What are the pros and cons to this? Would wartime cancellation of debt be seen as a massive windfall of income to each side? Obviously trade would be disrupted during hostilities Sorry Timmy, no iPhone for you this year. and at the conclusion, in a crushing defeat, the victors could/would impose sanctions and reparations. But what if it’s a near-parity conclusion where it’s nota lopsided defeat and both sides ‘take equal lumps’?

Tripler
Just curious. Don’t “need answer fast.”

In general, trading with the enemy is prohibited, and “trading” is fairly broadly understood.

So, it’s September 1939 and I’m a UK resident who has borrowed money from a German resident, or from the German government - it doesn’t greatly matter which. UK law will forbid me from sending the quarterly interest payments and, in due course, the repayment of principal to Germany. But it doesn’t mean I get off scot-free; there’s a UK government official to whom I make the payments (the “Receiver of Enemy Property”, IIRC). Paying him will (as a matter of UK law) be a complete discharge of my obligation to pay interest and repay principal. After the war is over the question of whether my German creditor can recover what is due to him from the UK government is something that will get sorted out in the final settlement.

So, no, the debt isn’t nullified. If there’s a lot of debt owed to enemy countries, then my government will definitely not want to nullify that debt; they’ll want to step into the creditor’s shoes and collect it themselves; if nothing else, it will help to finance the war. Depending on the outcome of the war they may or may not end up paying out to the original creditors.

If the debt is government debt owed on bonds issued by the UK government (or UK financial institutions,say), the Germany bondholders would quite like to sell those bonds to a neutral - a resident of Sweden, maybe. The Swedish bondholder would then “I’m not the enemy! You can pay me!” Whether there were measures in place to prevent this happening, so that bonds held by enemy bondholders were somehow identified and permanently sequestrated no matter who later acquired them, and therefore nobody would buy them, I do not know. My guess is that most German holders of UK bonds, seeing the way the wind was blowing, would have sold them before the war broke out in September 1939, so the question of whether they could sell them afterwards wouldn’t arise.

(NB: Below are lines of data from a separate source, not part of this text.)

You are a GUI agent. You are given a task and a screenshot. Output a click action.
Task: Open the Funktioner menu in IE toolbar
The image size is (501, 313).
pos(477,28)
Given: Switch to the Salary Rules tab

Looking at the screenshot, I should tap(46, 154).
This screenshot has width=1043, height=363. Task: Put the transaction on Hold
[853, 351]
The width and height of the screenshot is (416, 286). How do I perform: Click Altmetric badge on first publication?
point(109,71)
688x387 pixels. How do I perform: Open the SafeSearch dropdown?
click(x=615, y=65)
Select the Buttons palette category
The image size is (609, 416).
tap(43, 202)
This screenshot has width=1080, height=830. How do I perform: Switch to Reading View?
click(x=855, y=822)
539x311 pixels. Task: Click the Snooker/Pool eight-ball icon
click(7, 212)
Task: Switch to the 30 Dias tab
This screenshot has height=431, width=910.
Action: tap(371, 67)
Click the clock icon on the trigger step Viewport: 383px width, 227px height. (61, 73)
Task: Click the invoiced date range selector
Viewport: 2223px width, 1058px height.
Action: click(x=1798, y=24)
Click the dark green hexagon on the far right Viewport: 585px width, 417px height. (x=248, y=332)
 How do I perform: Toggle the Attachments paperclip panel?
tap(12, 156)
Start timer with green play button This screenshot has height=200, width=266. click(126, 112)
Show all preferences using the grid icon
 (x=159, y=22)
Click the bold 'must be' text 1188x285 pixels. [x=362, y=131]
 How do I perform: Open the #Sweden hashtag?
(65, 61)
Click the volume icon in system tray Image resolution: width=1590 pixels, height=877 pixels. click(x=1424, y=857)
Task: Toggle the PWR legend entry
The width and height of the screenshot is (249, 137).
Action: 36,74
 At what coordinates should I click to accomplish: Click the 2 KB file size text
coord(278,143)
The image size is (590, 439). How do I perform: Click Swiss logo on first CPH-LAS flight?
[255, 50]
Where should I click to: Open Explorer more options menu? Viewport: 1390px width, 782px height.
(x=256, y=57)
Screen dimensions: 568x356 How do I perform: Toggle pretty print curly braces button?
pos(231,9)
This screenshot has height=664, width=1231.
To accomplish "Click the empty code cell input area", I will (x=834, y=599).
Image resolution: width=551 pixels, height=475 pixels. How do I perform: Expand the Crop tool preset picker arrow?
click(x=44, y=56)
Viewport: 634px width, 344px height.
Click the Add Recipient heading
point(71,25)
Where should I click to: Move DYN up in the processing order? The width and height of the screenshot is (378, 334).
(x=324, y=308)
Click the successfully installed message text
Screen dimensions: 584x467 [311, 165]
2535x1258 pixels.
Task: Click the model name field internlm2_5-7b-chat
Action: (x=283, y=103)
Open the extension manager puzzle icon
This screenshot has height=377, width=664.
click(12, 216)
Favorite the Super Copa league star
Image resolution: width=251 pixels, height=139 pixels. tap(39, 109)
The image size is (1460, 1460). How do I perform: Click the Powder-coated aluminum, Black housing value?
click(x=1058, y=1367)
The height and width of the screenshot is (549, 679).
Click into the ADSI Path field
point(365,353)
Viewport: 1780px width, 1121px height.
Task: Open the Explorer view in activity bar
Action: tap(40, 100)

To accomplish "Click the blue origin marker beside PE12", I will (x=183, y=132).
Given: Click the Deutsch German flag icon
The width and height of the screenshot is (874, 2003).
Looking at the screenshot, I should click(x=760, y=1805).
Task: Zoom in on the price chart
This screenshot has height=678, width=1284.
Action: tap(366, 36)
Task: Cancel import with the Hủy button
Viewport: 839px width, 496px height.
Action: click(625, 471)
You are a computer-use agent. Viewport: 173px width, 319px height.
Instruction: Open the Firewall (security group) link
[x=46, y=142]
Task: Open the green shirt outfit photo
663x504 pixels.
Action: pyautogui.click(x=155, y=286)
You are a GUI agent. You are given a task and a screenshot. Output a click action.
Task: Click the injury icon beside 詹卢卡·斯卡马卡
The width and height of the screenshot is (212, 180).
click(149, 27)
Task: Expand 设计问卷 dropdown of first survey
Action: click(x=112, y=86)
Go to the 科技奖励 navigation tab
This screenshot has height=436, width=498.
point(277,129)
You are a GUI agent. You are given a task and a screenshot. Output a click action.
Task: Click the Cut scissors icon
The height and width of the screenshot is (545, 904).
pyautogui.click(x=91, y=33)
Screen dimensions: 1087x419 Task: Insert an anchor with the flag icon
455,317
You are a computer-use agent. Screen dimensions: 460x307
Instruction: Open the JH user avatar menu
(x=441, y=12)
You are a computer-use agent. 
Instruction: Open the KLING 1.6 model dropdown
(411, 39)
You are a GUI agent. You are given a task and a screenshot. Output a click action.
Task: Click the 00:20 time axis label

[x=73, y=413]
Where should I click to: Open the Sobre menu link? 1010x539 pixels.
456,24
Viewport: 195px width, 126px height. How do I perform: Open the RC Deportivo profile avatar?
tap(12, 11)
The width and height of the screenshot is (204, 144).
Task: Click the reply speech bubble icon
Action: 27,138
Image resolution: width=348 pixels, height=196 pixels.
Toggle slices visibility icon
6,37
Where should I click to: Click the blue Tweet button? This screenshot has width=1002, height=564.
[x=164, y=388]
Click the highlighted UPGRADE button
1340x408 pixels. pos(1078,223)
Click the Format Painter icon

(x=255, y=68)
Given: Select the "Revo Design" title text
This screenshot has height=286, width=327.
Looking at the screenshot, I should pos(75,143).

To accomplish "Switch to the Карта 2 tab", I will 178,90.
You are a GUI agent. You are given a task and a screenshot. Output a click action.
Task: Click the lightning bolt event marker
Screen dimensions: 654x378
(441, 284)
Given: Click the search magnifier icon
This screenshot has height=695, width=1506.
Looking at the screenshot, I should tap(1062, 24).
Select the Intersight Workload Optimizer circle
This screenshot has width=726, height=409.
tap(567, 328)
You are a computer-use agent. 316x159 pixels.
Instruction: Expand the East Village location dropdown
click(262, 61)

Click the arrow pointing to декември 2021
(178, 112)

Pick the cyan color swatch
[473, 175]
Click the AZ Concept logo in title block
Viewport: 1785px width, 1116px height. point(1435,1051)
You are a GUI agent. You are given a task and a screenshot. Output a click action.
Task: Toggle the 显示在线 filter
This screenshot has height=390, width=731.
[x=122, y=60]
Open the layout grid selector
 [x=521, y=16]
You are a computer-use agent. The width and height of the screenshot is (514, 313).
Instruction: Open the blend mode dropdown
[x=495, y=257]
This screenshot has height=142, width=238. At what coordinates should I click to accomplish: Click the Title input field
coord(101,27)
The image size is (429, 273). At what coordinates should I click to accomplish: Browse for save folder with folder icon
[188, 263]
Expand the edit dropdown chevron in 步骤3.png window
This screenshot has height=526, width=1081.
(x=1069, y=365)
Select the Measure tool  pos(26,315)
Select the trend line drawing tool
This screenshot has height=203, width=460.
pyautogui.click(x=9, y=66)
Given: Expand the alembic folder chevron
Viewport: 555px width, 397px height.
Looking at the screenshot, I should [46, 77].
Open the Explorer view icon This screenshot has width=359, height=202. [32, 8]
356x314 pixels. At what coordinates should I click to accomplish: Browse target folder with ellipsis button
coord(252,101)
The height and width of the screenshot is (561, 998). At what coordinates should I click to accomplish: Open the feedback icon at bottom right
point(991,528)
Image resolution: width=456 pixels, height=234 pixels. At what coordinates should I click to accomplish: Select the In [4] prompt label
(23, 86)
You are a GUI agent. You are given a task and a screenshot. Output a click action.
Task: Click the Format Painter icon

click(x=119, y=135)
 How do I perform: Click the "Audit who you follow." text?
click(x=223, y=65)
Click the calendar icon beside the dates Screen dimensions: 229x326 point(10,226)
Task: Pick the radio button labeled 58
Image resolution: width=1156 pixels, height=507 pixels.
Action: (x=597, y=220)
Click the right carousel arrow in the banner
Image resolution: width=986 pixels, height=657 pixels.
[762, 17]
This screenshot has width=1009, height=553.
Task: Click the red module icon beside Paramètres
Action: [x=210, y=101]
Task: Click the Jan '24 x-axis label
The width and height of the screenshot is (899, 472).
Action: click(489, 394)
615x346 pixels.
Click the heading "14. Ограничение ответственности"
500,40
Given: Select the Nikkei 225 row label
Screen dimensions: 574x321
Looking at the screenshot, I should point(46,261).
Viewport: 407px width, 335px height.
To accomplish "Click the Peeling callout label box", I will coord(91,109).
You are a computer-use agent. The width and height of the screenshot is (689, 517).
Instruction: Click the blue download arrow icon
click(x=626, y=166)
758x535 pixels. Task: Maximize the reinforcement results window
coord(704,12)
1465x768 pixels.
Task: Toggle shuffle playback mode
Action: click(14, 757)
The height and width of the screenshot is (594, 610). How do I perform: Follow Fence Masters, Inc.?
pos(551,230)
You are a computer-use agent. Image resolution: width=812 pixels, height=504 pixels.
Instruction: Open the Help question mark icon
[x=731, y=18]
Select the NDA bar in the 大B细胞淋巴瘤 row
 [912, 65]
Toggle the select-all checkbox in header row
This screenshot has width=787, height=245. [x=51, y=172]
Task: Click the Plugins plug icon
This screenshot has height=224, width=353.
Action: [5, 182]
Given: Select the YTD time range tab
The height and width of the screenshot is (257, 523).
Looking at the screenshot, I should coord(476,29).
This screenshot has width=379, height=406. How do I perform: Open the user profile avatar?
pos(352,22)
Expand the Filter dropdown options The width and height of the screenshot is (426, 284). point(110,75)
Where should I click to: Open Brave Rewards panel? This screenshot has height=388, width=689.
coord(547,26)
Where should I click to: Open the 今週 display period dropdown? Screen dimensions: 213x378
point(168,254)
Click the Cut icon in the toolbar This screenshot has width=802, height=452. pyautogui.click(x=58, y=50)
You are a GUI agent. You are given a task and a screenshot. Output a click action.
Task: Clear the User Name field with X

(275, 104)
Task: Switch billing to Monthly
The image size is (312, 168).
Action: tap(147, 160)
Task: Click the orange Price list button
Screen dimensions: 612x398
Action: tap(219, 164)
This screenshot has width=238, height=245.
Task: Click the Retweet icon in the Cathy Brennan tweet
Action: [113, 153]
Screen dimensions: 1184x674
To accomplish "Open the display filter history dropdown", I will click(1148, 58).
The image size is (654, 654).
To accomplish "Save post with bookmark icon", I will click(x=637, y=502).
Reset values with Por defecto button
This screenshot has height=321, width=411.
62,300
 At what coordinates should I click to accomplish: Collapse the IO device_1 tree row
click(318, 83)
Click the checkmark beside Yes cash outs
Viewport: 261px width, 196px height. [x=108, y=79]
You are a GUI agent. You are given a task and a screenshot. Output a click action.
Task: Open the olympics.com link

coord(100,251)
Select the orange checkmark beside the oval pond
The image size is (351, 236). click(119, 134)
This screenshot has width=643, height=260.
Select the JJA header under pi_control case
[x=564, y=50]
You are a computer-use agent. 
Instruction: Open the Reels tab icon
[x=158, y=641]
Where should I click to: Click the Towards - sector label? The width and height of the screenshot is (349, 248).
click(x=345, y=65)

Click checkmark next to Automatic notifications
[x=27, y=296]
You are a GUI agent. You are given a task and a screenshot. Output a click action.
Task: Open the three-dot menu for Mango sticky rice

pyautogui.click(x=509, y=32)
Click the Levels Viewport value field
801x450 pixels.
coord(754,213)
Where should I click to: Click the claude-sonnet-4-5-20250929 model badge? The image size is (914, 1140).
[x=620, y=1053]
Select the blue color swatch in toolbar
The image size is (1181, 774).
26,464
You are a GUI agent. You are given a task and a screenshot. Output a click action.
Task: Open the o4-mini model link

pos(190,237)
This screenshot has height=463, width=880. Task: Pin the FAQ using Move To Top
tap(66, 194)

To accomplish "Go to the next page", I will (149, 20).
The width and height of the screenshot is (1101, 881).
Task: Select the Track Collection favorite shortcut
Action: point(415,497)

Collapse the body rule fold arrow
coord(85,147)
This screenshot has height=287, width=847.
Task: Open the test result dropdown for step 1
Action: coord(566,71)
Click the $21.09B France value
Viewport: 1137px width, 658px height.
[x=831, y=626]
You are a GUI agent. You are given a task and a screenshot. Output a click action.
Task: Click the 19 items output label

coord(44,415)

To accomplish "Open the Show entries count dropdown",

Custodian of Enemy Property

I’d like to add that this is a more recent phenomenon than one might think. During the Crimean War (the one in the 1850s, not the one of 2014), when Russia was at war with the UK and France, Russia was famously able to issue governments bonds (the proceeds of which were used to fund its military) on the London stock exchange.

One interesting fact is that German patents and trademarks were cancelled in the US during the war. That is why generic ASA tablets can be labelled Aspirin in the US, but not in Canada.

Related question could a nation say they nullifying any debts their citizens have to a belligerent nation in order to compensate losses it sustained during a war against said belligerent?

I presume any such issues would be addressed in a peace treaty, which is where the question of reparations usually comes up. Absent any such rules, why wouldn’t the legal/financial situation revert to the way it had been before hostilities?

Whoa, after 20+ years of working in a bureaucratic system, I am suprised there is a bureaucracy for this.

Fantastic overview, @UDS1–much obliged!

Tripler
I wonder what evolved out of the US’ abolished office.

Nullifying the debts would confer arbitrary benefits on individual citizens who might not have suffer any losses as a result of the war and may even profit from it. If the government is minded to do anything it won’t nullify the debts; it will claim them for itself so that it, rather than enemy aliens, gets to collect and keep them.